#### PASSAGE:
:::
Drug abuse in teenagers has increased significantly in the last few years. Along with this have come increases in emergency department visits related to misuse of prescription drugs and in the number of overdose deaths involving prescription painkillers. The later have more than quadrupled since 1999 and now outnumber those from heroin and cocaine combined. [Trust for America’s Health, Prescription Drug Abuse: Strategies to Stop the Epidemic, 2013]
Causes of teenage drug abuse
Of all things, curiosity is seen as one of the primary causes of teen drug abuse. Many times a curious teen will try a drug that he gets from a friend or even from his parents medicine cabinet, just to see what the effect is. If the effect is perhaps euphoric, the teen may go on and try again and again until he forms and addiction.
Teens experience a trememdous amount of peer pressure. Studies of teenage drug abuse show that most teens try a drug when prompted to do so by a friend. The teen often thinks that if she does not bend to this demand, that she risks losing her friends and been seen as unfit for the group.
Toying with drugs can be seen as a form of amusement. When a group of teenagers get together, they start to look for something to occupy their time and have fun. Unfortunately, they often see the use of drugs as fun, so the root cause is boredom.
Teenagers need to be taught about these perils: everything may appear to be quite innocent and harmless, but the teenager must be on guard against these social issues.
:::
#### DATA TO EXAMINE:

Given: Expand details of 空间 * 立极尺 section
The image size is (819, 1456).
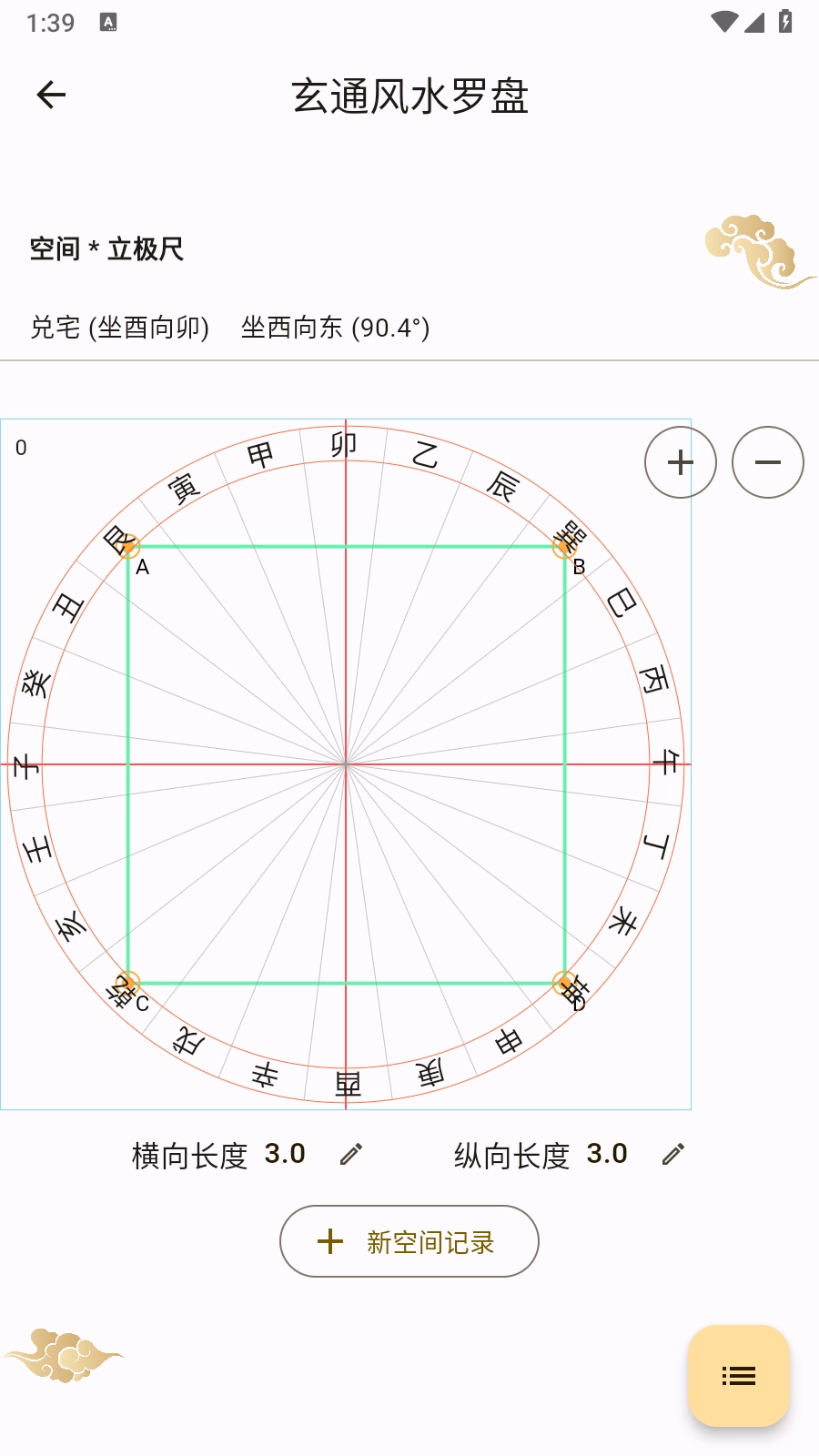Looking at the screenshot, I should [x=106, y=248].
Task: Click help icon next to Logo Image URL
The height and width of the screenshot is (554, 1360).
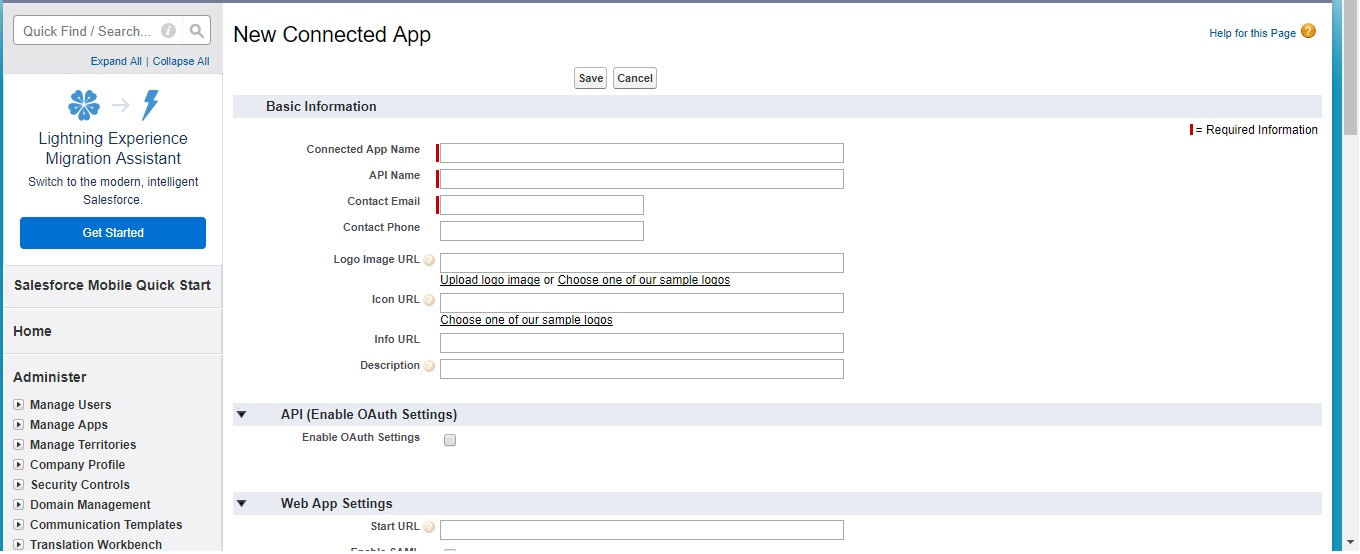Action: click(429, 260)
:::
#### TASKS TO COMPLETE:
- A) Answer these questions from the passage on teenage drug abuse:
(i) How much have overdose deaths involving prescription painkillers increased since 1999?
(ii) What does the passage call one of the primary causes of teen drug abuse?
(iii) What is the root cause when teens in a group see drug use as fun?
- B) Carry on the passage on teenage drug abuse from its final sentence.

#### ANSWERS PER TASK:
- A)
(i) They have more than quadrupled.
(ii) Curiosity.
(iii) Boredom.

- B)
Consequences of teenage drug abuse
One of the first things an observant parent may notice is a drop in grades. If this is not changed around quickly, the teen can see his or her academic life become a struggle. Usually the reason for the drop in performance is that the teen takes a rather lackadaisical attitude, not caring or taking the responsibility.
There can be changes in attitude – a teen may become arrogant or even show a tendency toward violent actions. This may cause them to get into fights at home as well as outside the home.
The user’s physical health can begin to falter. Most illicit drugs and even prescription drugs when abused can have a powerful effect on certain organs, causing illness and even death.
Drug use can also cause mental and emotional problems. Some of these problems are treatable, others are lifelong. A teenager who habitually abuses drugs may find himself on the wrong side of the law, spending more and more time in court and in jail.